_Directions for this task_
Where does the string "tree" appear in the records? Copy each line that holds it.

(Beginning of Data for analysis)

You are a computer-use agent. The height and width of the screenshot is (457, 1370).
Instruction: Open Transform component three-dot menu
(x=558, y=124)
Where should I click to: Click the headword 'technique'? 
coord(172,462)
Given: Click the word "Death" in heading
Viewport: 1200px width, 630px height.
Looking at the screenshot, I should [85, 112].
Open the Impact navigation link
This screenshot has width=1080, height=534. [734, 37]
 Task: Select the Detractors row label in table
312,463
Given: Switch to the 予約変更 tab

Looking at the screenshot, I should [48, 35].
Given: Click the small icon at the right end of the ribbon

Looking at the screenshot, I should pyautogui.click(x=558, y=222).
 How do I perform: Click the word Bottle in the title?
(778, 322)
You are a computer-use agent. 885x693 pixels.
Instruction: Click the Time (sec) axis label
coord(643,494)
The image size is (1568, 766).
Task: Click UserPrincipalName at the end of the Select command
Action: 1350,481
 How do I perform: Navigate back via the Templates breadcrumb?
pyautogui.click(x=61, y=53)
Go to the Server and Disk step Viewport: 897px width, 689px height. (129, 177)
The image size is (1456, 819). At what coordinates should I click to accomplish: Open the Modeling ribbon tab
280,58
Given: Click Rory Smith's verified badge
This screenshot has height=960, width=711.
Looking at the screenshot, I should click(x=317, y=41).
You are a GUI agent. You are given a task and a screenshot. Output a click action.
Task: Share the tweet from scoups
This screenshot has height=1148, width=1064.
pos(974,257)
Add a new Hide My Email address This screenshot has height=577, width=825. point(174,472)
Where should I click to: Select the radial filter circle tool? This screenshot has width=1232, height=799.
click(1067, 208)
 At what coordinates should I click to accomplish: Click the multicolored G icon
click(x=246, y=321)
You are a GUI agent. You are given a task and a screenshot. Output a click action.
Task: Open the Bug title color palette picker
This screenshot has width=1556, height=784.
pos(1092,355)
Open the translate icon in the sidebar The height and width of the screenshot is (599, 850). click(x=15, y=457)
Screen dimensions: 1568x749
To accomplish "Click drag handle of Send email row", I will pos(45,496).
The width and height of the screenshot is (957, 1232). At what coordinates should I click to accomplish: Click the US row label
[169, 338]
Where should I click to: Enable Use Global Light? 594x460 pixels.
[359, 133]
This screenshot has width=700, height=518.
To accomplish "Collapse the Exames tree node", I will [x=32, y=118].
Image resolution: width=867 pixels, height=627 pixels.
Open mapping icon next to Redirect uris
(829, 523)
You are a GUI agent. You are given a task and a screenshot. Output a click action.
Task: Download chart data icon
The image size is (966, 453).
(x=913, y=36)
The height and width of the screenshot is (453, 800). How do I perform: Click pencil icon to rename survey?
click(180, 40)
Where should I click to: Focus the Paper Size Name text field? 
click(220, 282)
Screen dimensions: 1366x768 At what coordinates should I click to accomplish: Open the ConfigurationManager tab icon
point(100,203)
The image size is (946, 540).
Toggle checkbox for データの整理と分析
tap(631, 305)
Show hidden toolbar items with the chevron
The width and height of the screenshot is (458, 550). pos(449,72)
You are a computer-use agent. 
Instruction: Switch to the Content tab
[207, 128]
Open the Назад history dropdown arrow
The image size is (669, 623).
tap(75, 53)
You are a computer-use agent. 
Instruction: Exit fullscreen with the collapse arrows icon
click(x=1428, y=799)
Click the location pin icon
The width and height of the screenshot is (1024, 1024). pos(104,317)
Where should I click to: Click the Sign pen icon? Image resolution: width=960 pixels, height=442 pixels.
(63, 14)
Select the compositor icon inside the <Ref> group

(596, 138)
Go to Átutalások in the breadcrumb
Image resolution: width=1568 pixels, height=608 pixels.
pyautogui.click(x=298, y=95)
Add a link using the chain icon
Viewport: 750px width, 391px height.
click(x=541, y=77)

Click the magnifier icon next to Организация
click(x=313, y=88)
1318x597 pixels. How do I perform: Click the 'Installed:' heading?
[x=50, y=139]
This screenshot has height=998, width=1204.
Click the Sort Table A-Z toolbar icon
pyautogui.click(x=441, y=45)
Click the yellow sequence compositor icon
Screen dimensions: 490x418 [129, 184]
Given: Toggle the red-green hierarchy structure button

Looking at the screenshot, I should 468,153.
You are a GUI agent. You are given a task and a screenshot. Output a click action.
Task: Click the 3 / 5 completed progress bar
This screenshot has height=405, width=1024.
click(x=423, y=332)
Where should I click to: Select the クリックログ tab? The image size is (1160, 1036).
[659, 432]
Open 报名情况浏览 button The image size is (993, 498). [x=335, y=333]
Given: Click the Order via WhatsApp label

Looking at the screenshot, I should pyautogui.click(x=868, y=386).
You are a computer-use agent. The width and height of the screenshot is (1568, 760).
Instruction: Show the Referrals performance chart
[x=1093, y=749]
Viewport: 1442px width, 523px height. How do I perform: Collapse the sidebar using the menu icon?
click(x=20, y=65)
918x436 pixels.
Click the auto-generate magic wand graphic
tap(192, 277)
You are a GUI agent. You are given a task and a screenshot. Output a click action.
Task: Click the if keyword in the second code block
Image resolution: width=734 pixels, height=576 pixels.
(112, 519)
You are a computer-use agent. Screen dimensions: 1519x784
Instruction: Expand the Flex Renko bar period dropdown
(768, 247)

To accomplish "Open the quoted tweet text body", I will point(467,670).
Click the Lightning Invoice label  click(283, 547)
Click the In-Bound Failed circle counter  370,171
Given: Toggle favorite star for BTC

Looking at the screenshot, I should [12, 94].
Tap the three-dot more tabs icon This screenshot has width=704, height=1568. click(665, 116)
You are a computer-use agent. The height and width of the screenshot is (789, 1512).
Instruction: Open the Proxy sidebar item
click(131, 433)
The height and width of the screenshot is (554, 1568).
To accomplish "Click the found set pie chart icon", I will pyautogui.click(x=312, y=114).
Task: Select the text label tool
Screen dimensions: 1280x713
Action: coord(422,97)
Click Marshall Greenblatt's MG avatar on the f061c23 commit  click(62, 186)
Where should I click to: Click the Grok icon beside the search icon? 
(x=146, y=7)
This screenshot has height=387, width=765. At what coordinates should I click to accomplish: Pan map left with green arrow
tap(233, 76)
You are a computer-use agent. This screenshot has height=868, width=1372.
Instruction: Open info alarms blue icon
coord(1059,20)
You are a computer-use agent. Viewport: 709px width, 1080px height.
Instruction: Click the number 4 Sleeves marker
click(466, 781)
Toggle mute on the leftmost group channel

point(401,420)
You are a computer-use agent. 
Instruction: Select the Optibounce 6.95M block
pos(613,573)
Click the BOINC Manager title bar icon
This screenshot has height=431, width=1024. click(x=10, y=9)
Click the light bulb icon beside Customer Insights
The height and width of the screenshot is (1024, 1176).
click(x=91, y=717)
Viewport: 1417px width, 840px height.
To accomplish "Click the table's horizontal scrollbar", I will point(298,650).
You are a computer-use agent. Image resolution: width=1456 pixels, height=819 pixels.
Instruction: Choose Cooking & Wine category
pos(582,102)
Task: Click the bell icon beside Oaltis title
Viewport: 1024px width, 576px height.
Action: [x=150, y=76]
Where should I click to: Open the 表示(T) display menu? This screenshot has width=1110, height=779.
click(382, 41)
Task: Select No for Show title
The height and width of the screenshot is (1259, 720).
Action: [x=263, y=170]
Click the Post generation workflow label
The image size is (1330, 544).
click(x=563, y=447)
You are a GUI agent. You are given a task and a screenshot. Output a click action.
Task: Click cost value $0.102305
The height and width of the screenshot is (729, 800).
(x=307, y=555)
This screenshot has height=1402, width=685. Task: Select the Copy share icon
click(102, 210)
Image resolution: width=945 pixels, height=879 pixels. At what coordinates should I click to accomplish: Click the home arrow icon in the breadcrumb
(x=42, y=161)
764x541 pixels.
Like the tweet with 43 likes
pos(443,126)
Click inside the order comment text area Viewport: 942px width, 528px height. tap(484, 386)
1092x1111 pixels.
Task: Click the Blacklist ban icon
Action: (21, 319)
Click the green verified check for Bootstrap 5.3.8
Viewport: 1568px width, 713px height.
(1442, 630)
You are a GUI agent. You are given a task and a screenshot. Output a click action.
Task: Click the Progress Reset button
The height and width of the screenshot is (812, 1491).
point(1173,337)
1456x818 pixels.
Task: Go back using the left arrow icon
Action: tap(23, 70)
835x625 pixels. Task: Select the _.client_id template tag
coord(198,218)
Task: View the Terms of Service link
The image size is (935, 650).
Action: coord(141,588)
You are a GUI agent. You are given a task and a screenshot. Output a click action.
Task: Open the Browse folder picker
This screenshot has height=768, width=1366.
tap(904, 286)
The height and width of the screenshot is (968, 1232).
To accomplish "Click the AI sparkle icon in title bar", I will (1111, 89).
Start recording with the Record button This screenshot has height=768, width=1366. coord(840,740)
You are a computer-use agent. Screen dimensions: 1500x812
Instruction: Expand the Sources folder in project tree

(End of Data for analysis)

_Result of the exercise_
To accomplish "Collapse the Exames tree node", I will [x=32, y=118].
Instruction: Expand the Sources folder in project tree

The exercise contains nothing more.